• [PROBLEMS TO WORK ON]
- A) In the lockdowns-and-nature article, write out the part starting with "How has lockdowns" and going on through "to our offices.", switching "gardens" to "balconies".
- B) According to the article on lockdowns and nature, what share of working adults worked only from home between 7 and 11 April 2021?
- C) Write the next part of the article on how lockdowns changed our bond with nature, picking up after its last sentence.

── EXTRACT

• Kevin Murphy

How has lockdowns changed our relationship with nature?

The lockdowns as a result of the Covid 19 pandemic has changed how we interact with our surroundings in new ways. Bedrooms are now converted to also being offices, our gardens have received more attention and nature areas have become popular for exercise walks and seeing nature have become more popular with visits to parks and green spaces. A new report from the Office of National Statistics (ONS) researched the impact of lockdowns and asks has the pandemic forever changed our relationship with the outdoors?

In the initial lockdown exercise became a popular way to to take advantage of the free time created for us other leisure activities became less available with the rules of the lockdowns. The ONS research states that much of this was the result of having to work at home rather than the commuting to our offices.

The ONS reports:

"Around one in three workers (33%) were based exclusively at home in the spring 2020 lockdown (Opinions and Lifestyle Survey (OPN) survey, 14 to 17 May 2020); this had dropped to around one in five (20%) by late summer (26 to 30 August 2020), when restrictions had been eased.

Between 7 and 11 April 2021, 28% of working adults worked exclusively from home. More than three-quarters (76%) of people who only worked from home in this period had left home for exercise in the previous seven days, compared with 52% of people who only travelled to work. Those working from home were also more likely to visit a park or local green space than those who travelled to work (45% compared with 30%)."

────
── ENTRIES SUPPLIED

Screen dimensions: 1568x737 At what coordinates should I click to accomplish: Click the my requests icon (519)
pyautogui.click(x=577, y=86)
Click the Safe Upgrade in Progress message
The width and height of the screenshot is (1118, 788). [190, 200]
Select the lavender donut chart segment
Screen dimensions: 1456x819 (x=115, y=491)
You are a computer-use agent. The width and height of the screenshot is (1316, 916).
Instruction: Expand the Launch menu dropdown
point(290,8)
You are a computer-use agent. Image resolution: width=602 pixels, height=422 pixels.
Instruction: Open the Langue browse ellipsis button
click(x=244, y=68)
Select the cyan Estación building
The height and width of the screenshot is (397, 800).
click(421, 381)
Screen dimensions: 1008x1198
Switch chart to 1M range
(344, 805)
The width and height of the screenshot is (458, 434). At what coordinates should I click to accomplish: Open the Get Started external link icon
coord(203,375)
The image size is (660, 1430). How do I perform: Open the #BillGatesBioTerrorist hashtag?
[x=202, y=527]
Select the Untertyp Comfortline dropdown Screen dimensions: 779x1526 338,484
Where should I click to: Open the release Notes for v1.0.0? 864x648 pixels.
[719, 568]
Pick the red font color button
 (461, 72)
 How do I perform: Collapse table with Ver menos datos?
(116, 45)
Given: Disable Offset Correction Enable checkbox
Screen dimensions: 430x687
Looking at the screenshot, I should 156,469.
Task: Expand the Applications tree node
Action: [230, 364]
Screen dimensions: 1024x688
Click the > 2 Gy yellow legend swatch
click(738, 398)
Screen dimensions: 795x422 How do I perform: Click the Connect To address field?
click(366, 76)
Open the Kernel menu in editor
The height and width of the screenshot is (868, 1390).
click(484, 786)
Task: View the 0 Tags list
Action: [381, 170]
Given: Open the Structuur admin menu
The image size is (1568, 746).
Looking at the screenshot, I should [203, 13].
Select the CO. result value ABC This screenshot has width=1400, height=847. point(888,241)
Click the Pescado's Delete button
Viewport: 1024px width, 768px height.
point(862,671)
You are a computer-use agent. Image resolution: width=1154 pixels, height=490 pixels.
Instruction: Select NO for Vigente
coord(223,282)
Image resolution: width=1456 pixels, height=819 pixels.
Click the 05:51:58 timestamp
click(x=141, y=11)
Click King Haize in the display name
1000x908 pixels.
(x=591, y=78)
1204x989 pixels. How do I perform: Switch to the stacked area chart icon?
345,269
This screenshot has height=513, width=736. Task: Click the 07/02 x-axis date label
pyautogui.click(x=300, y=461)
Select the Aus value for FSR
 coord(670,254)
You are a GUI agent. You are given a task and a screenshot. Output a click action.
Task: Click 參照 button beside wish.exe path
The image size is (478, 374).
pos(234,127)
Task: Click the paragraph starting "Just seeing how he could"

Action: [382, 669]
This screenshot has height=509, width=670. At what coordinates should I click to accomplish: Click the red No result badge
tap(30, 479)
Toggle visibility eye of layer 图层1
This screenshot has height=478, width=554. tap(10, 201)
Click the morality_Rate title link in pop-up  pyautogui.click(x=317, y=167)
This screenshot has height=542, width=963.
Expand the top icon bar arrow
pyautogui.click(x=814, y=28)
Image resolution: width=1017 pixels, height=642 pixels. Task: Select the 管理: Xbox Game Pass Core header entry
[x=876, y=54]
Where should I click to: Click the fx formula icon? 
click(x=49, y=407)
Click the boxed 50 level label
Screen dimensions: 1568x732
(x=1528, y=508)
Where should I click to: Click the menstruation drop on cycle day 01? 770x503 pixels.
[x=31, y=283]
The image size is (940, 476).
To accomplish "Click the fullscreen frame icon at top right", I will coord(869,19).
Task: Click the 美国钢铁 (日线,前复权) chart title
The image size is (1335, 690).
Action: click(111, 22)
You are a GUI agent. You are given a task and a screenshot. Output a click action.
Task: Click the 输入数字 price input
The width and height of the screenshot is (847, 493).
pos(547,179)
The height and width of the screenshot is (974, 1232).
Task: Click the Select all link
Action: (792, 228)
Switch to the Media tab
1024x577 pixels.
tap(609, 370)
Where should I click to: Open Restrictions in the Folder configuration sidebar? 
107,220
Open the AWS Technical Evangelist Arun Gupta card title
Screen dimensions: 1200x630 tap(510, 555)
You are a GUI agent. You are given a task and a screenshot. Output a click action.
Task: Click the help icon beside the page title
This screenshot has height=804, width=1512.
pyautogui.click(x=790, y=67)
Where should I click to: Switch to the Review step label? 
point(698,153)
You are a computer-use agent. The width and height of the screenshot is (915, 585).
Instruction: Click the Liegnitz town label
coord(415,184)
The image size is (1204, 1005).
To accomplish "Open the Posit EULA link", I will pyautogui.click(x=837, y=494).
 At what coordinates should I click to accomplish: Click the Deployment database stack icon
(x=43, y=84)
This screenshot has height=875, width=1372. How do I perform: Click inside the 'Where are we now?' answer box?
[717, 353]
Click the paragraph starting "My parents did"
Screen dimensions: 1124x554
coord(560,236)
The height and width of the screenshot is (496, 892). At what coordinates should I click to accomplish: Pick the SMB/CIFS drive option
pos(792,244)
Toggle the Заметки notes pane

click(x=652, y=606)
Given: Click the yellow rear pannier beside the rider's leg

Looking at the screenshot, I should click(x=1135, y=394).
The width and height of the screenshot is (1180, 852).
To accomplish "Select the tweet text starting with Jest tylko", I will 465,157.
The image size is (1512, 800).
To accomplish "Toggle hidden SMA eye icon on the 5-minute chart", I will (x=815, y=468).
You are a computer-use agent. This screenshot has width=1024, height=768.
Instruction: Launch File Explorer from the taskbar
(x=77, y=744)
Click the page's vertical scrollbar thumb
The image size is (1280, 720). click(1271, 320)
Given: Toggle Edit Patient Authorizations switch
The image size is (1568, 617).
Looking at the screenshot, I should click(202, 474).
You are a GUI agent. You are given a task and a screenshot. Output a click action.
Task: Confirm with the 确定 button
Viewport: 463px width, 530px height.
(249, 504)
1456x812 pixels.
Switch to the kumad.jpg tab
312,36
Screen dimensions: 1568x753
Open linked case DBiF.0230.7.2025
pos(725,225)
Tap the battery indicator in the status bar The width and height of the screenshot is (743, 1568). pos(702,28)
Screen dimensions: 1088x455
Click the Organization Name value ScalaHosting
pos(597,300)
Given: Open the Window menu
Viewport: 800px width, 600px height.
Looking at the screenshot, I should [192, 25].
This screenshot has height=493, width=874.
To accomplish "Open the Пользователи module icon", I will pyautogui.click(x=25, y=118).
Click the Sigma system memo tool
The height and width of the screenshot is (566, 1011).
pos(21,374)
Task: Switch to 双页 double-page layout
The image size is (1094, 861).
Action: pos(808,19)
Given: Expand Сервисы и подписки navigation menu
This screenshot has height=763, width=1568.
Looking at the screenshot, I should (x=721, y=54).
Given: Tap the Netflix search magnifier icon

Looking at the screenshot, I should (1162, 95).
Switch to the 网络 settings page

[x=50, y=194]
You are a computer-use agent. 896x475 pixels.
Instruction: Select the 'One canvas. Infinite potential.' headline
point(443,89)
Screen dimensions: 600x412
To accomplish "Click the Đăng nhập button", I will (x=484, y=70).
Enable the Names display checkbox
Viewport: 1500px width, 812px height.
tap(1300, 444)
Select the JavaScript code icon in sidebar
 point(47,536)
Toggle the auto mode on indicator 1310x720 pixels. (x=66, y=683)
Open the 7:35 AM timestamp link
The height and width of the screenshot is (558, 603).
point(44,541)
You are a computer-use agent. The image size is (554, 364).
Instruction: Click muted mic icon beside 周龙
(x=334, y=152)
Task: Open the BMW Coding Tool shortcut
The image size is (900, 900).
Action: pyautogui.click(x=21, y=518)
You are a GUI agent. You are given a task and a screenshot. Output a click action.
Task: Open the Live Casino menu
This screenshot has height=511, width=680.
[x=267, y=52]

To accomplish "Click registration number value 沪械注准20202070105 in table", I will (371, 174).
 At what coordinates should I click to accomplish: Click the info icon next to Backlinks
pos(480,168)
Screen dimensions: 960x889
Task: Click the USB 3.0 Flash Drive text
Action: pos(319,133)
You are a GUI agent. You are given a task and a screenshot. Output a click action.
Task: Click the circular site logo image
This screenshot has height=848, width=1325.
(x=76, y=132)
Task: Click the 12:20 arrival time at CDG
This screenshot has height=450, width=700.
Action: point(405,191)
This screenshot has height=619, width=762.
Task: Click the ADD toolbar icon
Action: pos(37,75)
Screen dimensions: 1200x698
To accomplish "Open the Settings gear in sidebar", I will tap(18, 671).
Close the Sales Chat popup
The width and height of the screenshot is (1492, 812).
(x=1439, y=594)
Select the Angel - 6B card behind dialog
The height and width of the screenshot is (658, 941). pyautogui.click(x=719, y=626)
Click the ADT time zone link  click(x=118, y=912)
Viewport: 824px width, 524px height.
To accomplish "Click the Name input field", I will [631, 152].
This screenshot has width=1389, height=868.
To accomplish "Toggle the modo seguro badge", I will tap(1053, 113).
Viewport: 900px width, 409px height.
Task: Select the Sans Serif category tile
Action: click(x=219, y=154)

────

• [RESPONSES TO THE TASKS]
- A)
How has lockdowns changed our relationship with nature?

The lockdowns as a result of the Covid 19 pandemic has changed how we interact with our surroundings in new ways. Bedrooms are now converted to also being offices, our balconies have received more attention and nature areas have become popular for exercise walks and seeing nature have become more popular with visits to parks and green spaces. A new report from the Office of National Statistics (ONS) researched the impact of lockdowns and asks has the pandemic forever changed our relationship with the outdoors?

In the initial lockdown exercise became a popular way to to take advantage of the free time created for us other leisure activities became less available with the rules of the lockdowns. The ONS research states that much of this was the result of having to work at home rather than the commuting to our offices.

- B) 28%

- C)
Percentage of adults leaving home for selected reasons (of adults who reported they had left home in the past seven days for any reason), Great Britain, 14 May 2020 to 18 April 2021

As peoples interest in getting more exercise so did nature, the ONS found that in May 2020 36% of respondents to the People and Nature Survey by Natural England had increased their time being outdoors with a rise of 46& in July 2020.

The Wildlife Trust Charity and the RSPB had increased amounts of enquiries in web traffic during the first national lockdowns at 69% year-on-year in March to May 2020 with 79% of those users being new to the website. There was also a tenfold increase in visits to the Build a bird box website.

Once the lockdowns were lifted in the summer of 2020 the great outdoors became prominent outdoor leisure time and holidays.

When lockdown restrictions lifted in summer 2020, people relied on the outdoors for leisure time and their holidays. Additionally children's play areas closed to ease the spread of the virus visits to parks decreased in the spring but the summer months saw a return in 2020 out performing previous years according to Google Mobility UK.

During this period the British tourism sector had a difficult summer in 2020 as a result of social contact, but camping sales increased in July and August in year-on-year sales. Outdoor gear such as bicycles and other leisure equipment and campervans.

Use of parks in country and rural areas declined when compared to pre-pandemic visit numbers there was an increase in the summer as mostly a result of domestic tourism.

The report by the ONS finds:

"For example, visits to and time spent in parks in Cornwall increased by 4% between the start of the year and lockdown, but then went on to rise by 280% between the start of the year and September, with similar patterns in Devon, Norfolk and East Yorkshire. High Peak and Ribble Valley are notable as two rural areas that saw high mobility both during lockdown and in September."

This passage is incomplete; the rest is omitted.